• PAGE EXTRACT:
According to yet another exemplary embodiment of the invention, a database node having access to electronic documents within a communication network is provided. The database node comprises a query unit adapted for querying a set of assigned databases being dynamically assigned to the database node. The database node further comprises a sending unit adapted for sending data indicative of a result of the querying to at least one connected location broker node, and a receiving unit adapted for receiving a query from a control node to check whether one of the assigned databases contains an electronic document requested by a user. Moreover, the database node comprises a replying unit adapted for replying to the query from the control node indicating whether the electronic document exists and is accessible via a respective database, and a receiving unit adapted for receiving a document locator indicating the electronic document. A transmission unit is adapted for controlling transmission of the electronic document from the respective database to the user.

• EXERCISE DIRECTIONS:
In the database node passage, what is the query unit adapted to query? The data here comes from a separate source.

• SUPPLIED DATA:
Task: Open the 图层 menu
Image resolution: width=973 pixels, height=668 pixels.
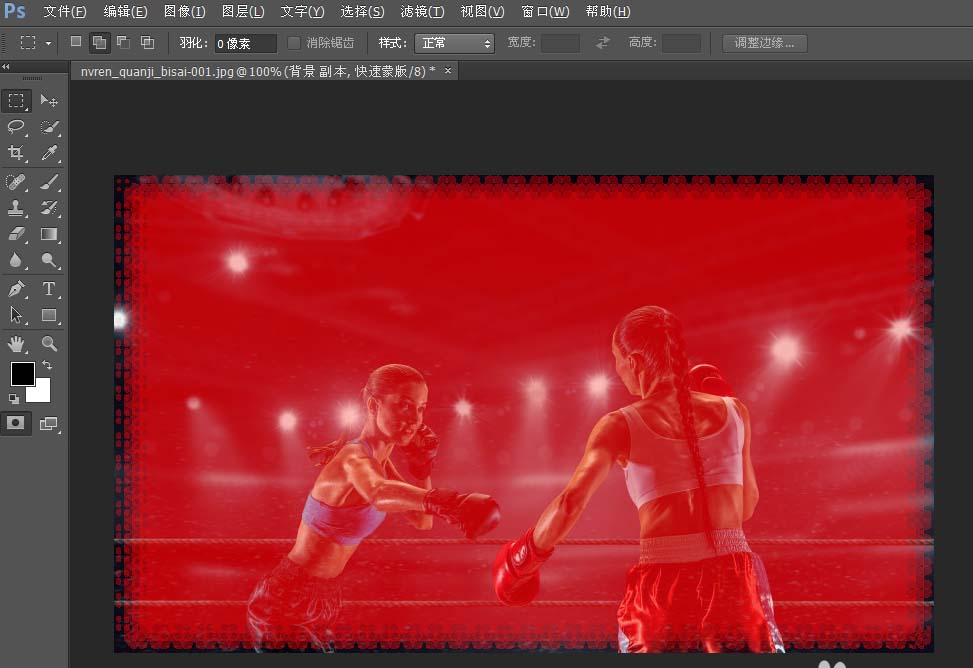Action: (242, 11)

• ANSWER:
A set of assigned databases that are dynamically assigned to the database node.